All of these stories were good with a wide range of genres including fantasy, science fiction, paranormal, and dystopian. I liked some better than others, but the reasons why were personal taste, not the quality of the stories. Two stories stood out for me which I'll highlight as examples. Coincidentally they're the last two stories in the anthology. Maybe I'm suffering from some form of recency bias.
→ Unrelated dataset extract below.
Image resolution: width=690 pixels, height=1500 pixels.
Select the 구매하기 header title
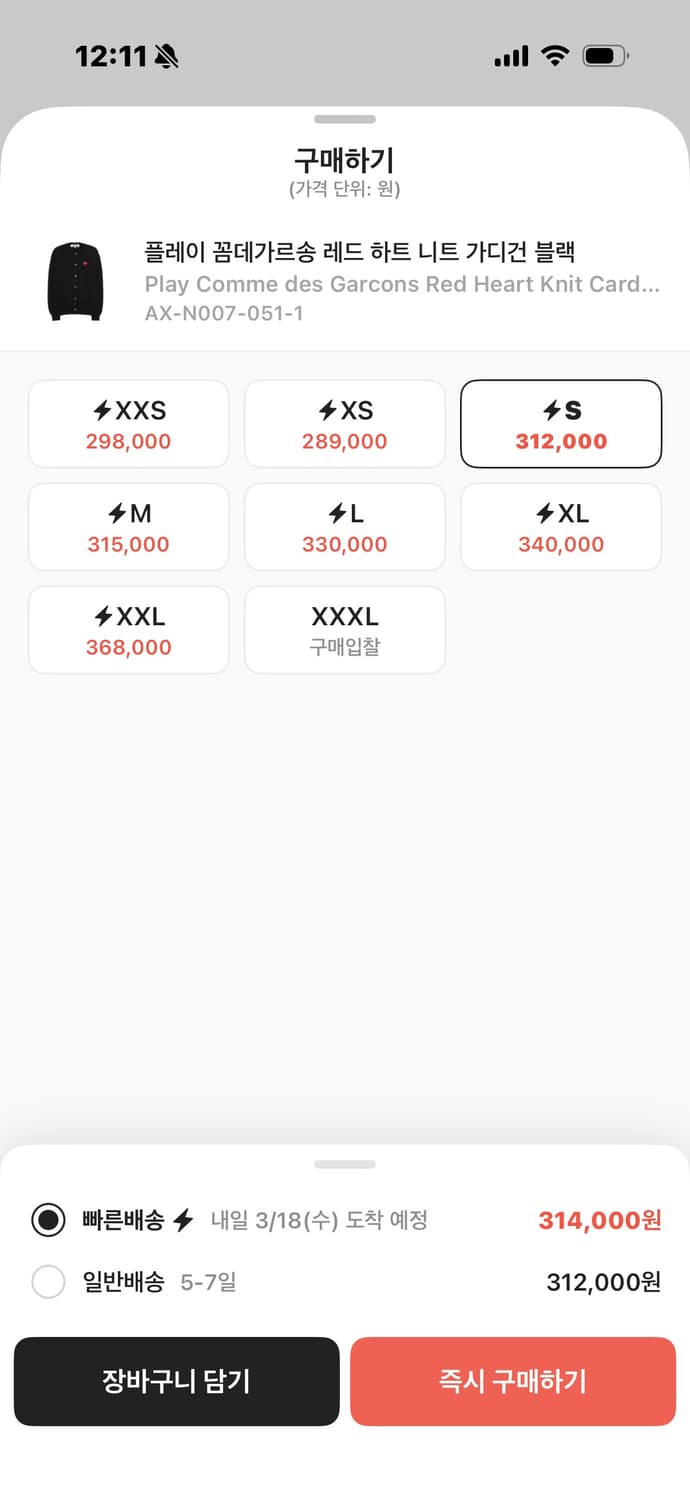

Travail by E.M Prazeman is not the kind of story I'd normally gravitate toward. It's the story of Sir Brian Buldwen, a knight living in the kind of primitive medieval world you'd expect. It felt slow in the beginning, mainly because the author was establishing the story world and it isn't the kind of world that appeals to me. But I realized about a quarter of the way into the story that I was fully sucked in. I cared about Sir Brian and wanted him to succeed. I was amused by his jester friend, Pick. From the point I was hooked, I stayed that way. Part of it might be that the language used was modern without a barrage of phony (or maybe not) olde English words to keep reminding the reader we're operating in a different time.
The other story that stuck with me was The Last Refuge, a post-apocalyptic or dystopian story by William J. Cook. This story strikes close to home in our current political environment in the US as we follow Hamza, the Muslim main character, as he comes to terms with losing his family, a wife and daughter, and then discovers that his own survival is questionable. Luckily, just as in times past, even when it seems like the entire world has become evil, there are some who choose to do the right thing.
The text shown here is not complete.